THE back-bench revolt in the Commons over the level of the state pension -- increased by just 75p this month -- is more than an embarrassment for the government.

For, although its discomfiture is indeed heightened by this rebellion by some 41 Labour MPs -- among them Pendle's Gordon Prentice -- being one of the biggest since the party came to power, something else is signified by it.

This is that, once again, we hear an ominous rumble of discontent from the Labour heartlands over a government allegedly out of touch with the basic concerns of its traditional voters.

True, it only recently responded by turning on the spending tap for health, education and transport to assuage its growling core vote.
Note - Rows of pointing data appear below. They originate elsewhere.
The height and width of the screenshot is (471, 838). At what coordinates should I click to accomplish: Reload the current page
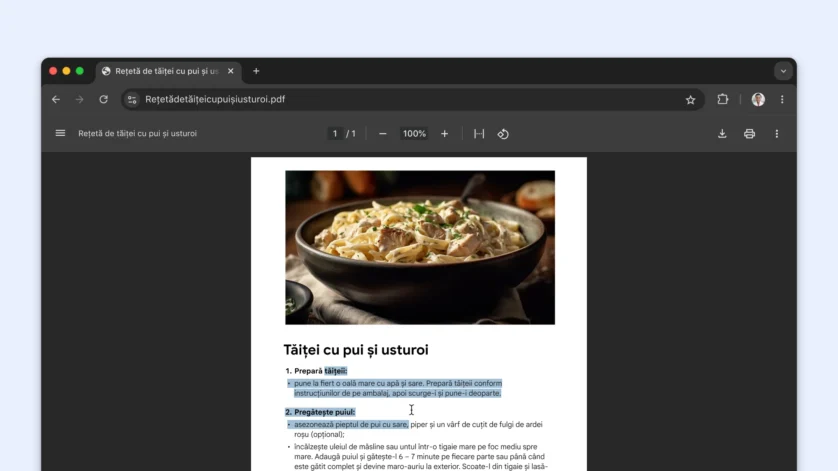tap(103, 99)
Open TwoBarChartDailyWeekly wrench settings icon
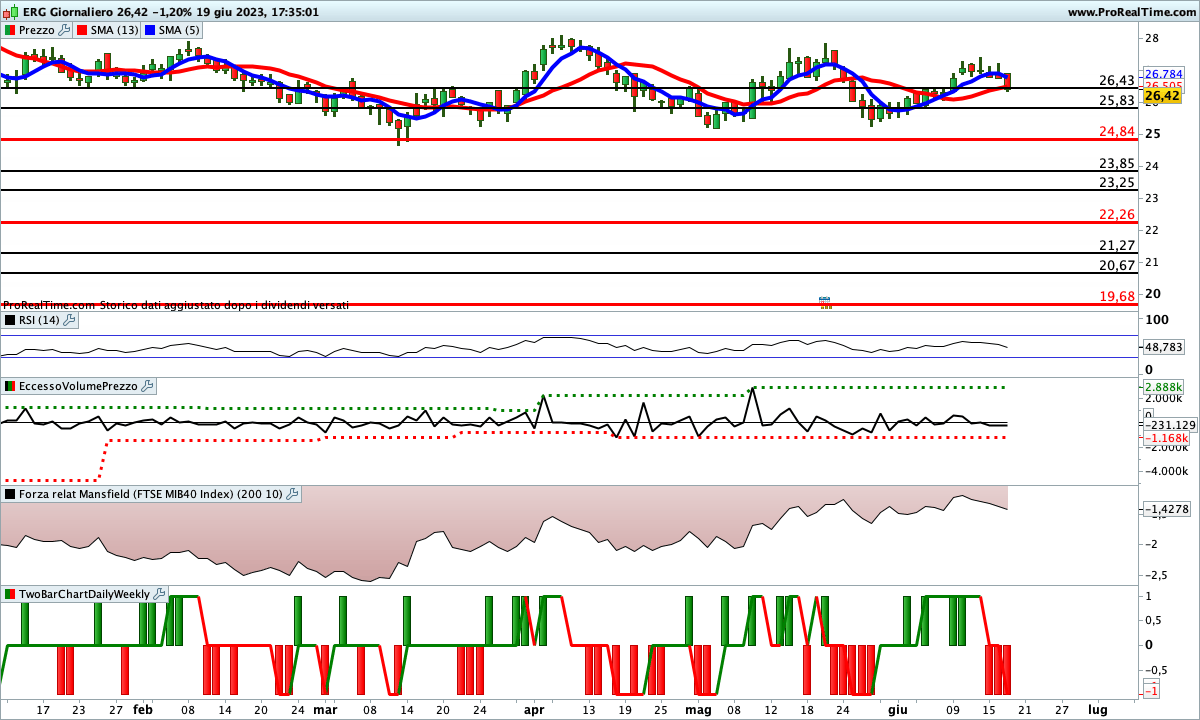This screenshot has width=1200, height=720. [x=159, y=594]
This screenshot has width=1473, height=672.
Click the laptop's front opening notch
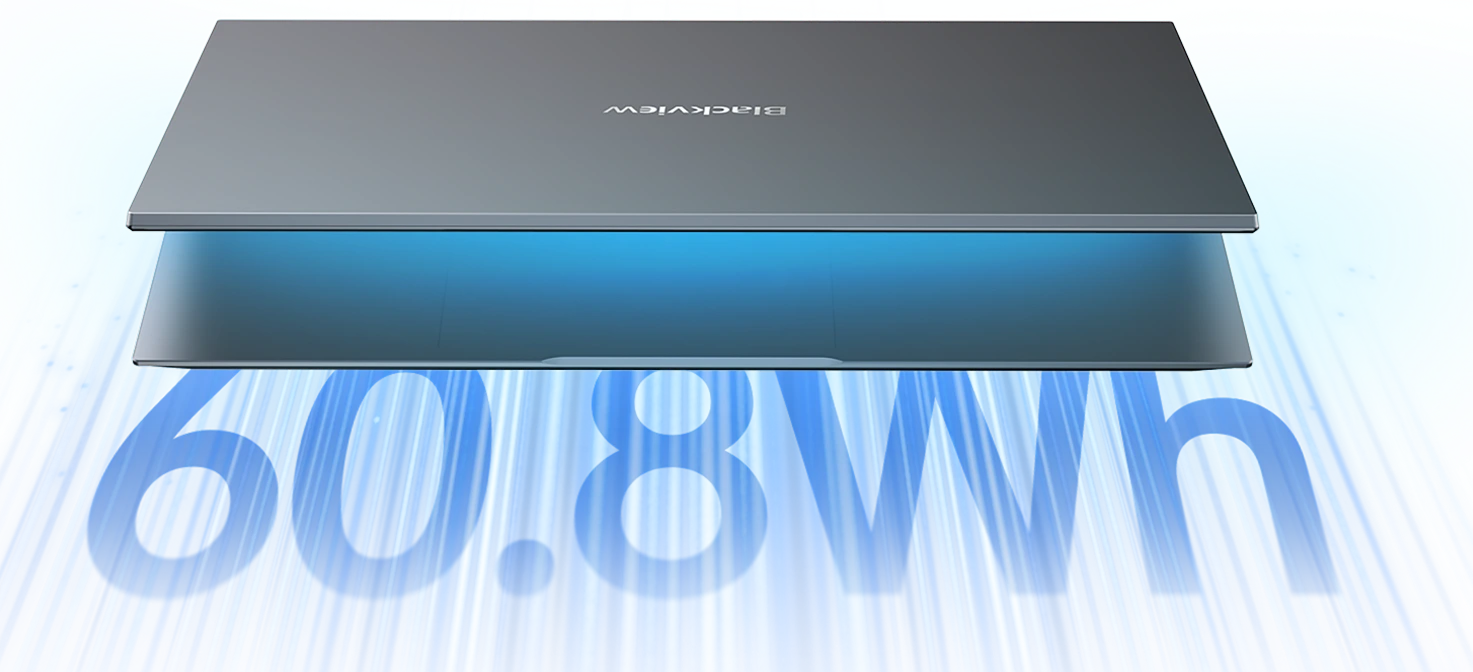click(692, 360)
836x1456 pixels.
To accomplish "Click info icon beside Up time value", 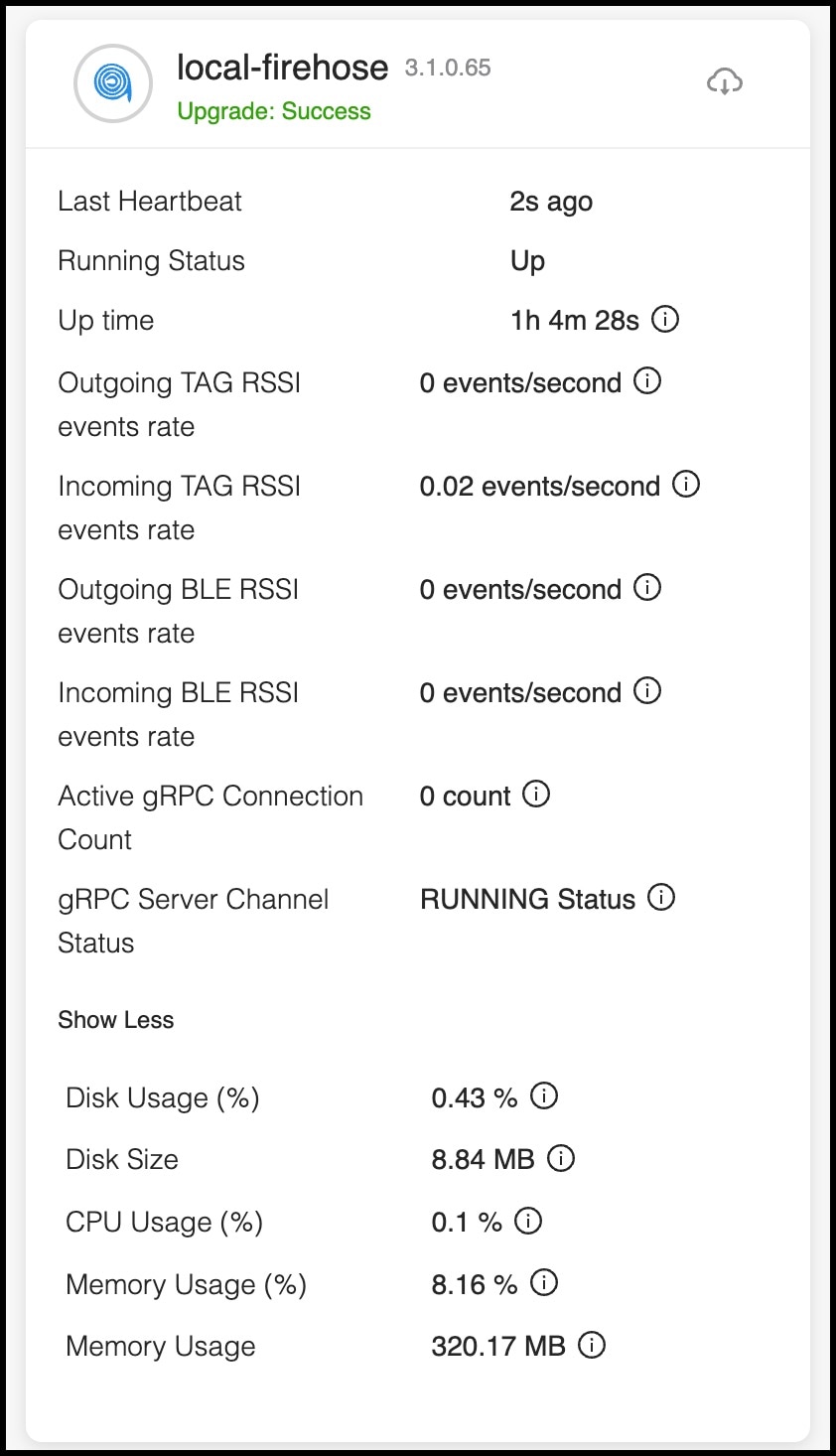I will click(x=665, y=320).
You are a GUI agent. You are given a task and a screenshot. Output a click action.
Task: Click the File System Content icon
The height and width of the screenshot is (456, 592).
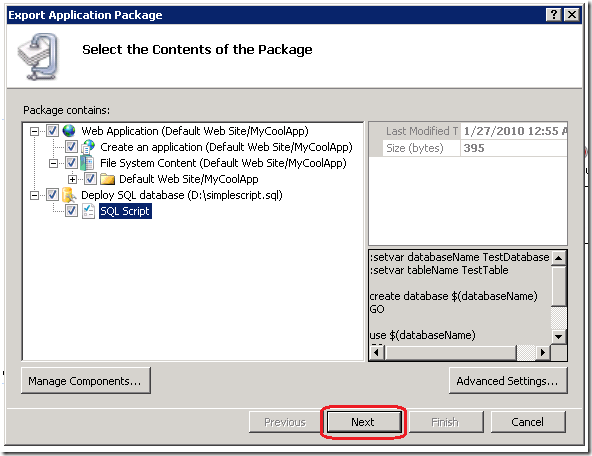[x=88, y=163]
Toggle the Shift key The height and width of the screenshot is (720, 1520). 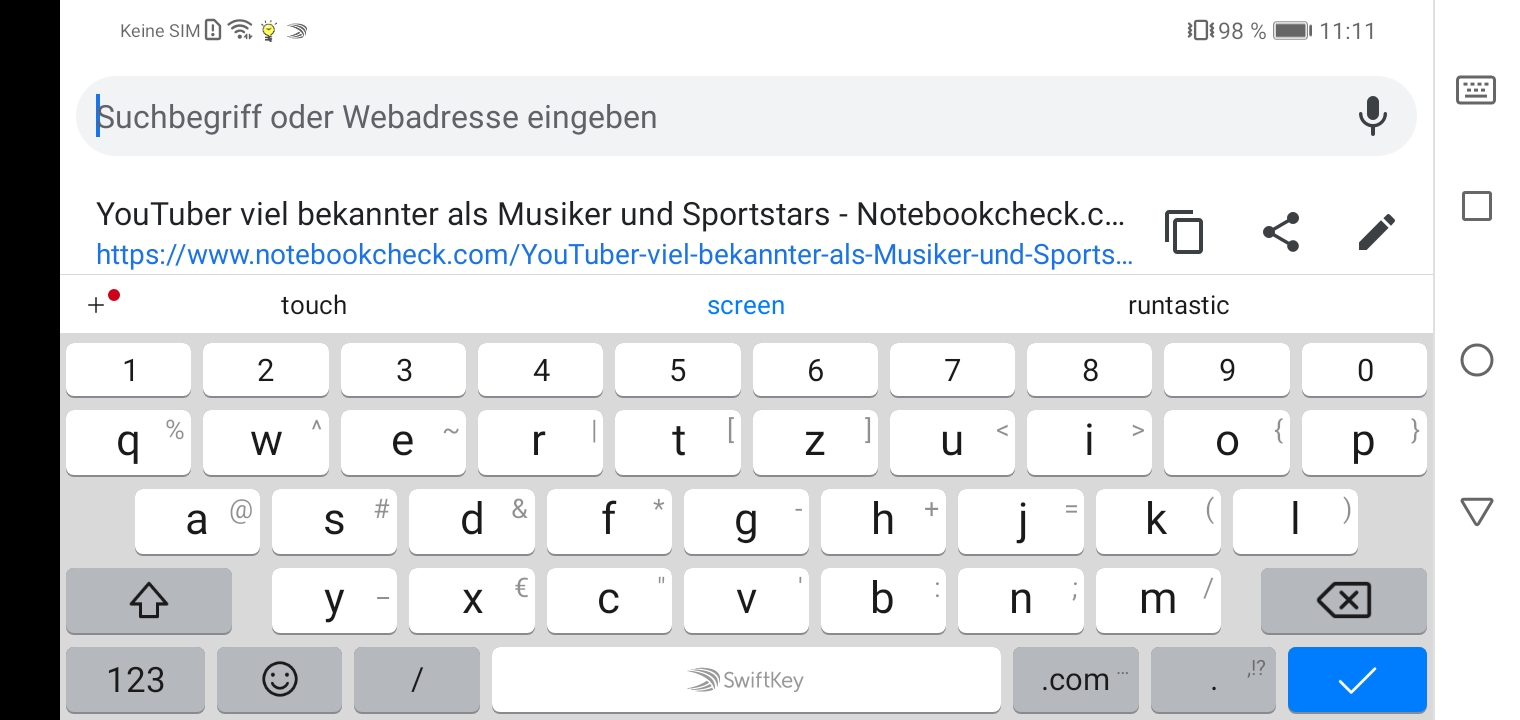(149, 600)
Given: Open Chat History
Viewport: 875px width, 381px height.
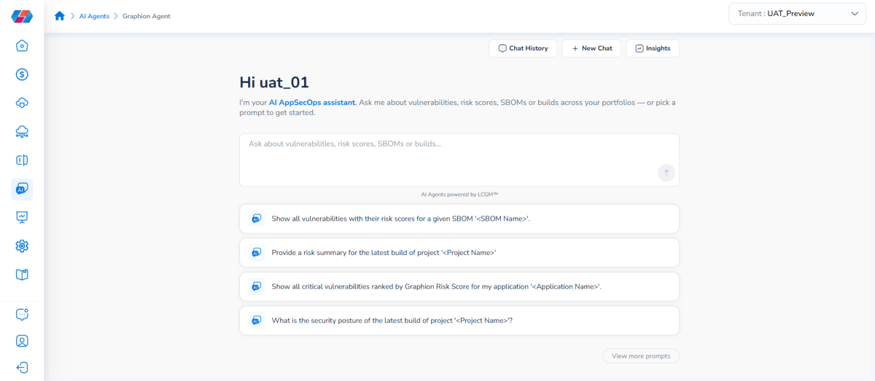Looking at the screenshot, I should tap(523, 49).
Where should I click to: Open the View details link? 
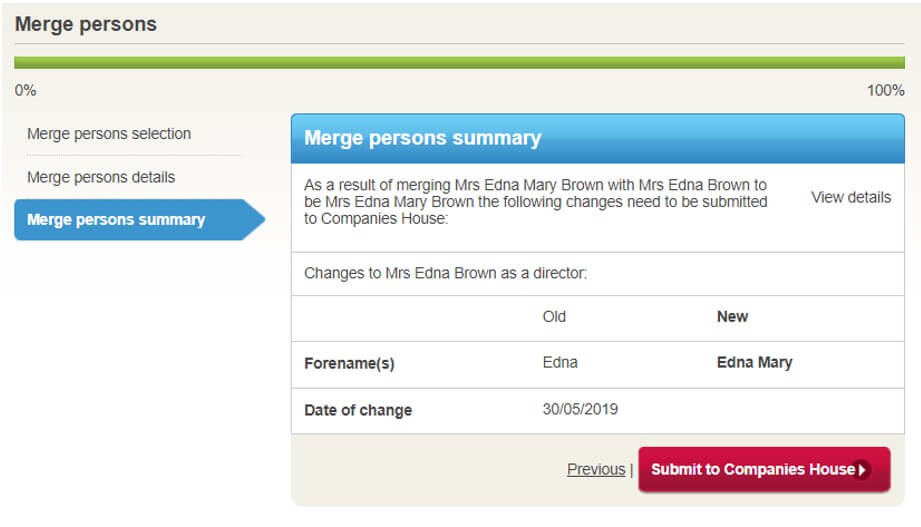[850, 197]
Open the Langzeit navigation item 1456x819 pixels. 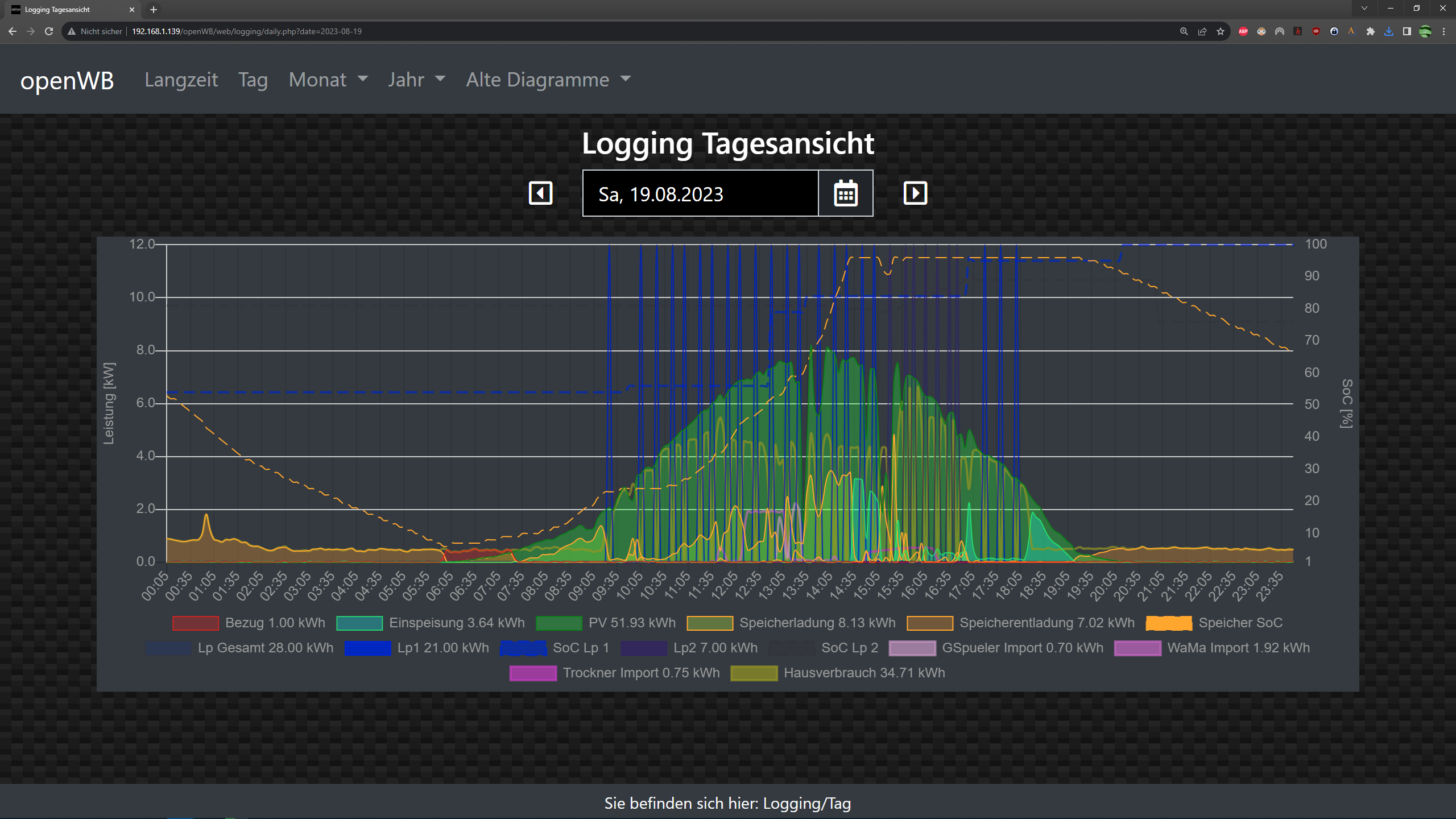[181, 80]
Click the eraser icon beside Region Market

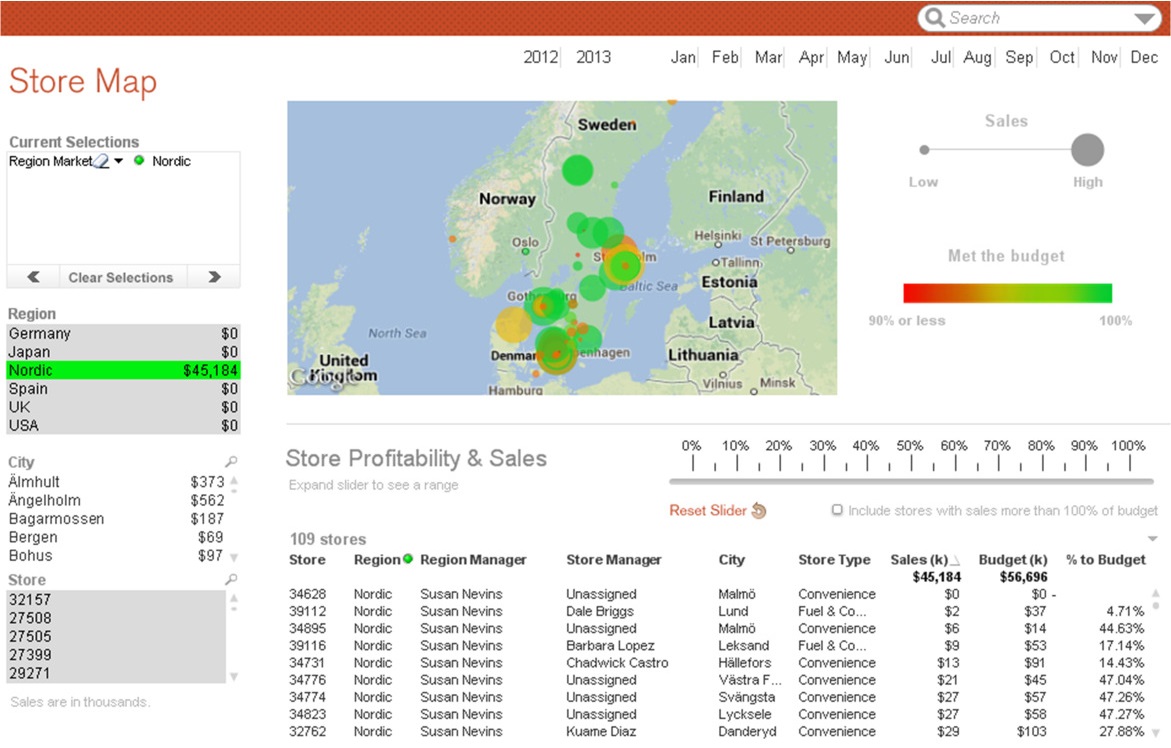tap(101, 160)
But this balm is too slow working to soothe the millions of older people on the basic pension who have looked to Labour for almost three years now to restore its link with earnings that the Tories cut in 1980.

With their increases being pegged instead to prices, they estimate that they are now £30 a week worse off.

Contrasted with that sum, their 75p rise this year -- and Labour's adherence to the Thatcherite formula that keeps it so low while all around they see today's workers and the country generally getting wealthier -- is regarded as an insult by the legions of poorer old people dependent solely on the state pension.

The extra winter heating allowance, free TV licences for the over 75s and the Minimum Income Guarantee campaign to increase the take-up of top-up benefits among the poorest old folk are regarded as but small sops when their demand is a "proper" pension. It is significant that the list of constituencies of the rebel MPs forms a near-perfect map of traditional Old Labour territory -- the less well-off regions and the inner-city areas where many former working folk have only the state pension on which to rely.

It may be that their MPs are more in tune with their concerns than a leadership apparently obsessed by spin and the politically-correct values of new metropolitan socialists and are, quite rightly, reminding the government of them and where its core vote lies.

But, as the general election approaches, there is also an element of alarm among back-bench Labour MPs that many of the disaffected, grumbling grassroots may rebel against the party at the ballot box or stay away.

They also fear that committed Tory voters will turn out in strength or Liberal Democrat candidates will mop up the tactical votes of the discontented.

And with 50 Labour MPs looking at the dole if there is a swing of just four per cent against Labour, last night's rebellion was also an exercise in donning lifebelts as well as one that rammed home the pensioners' plea for more.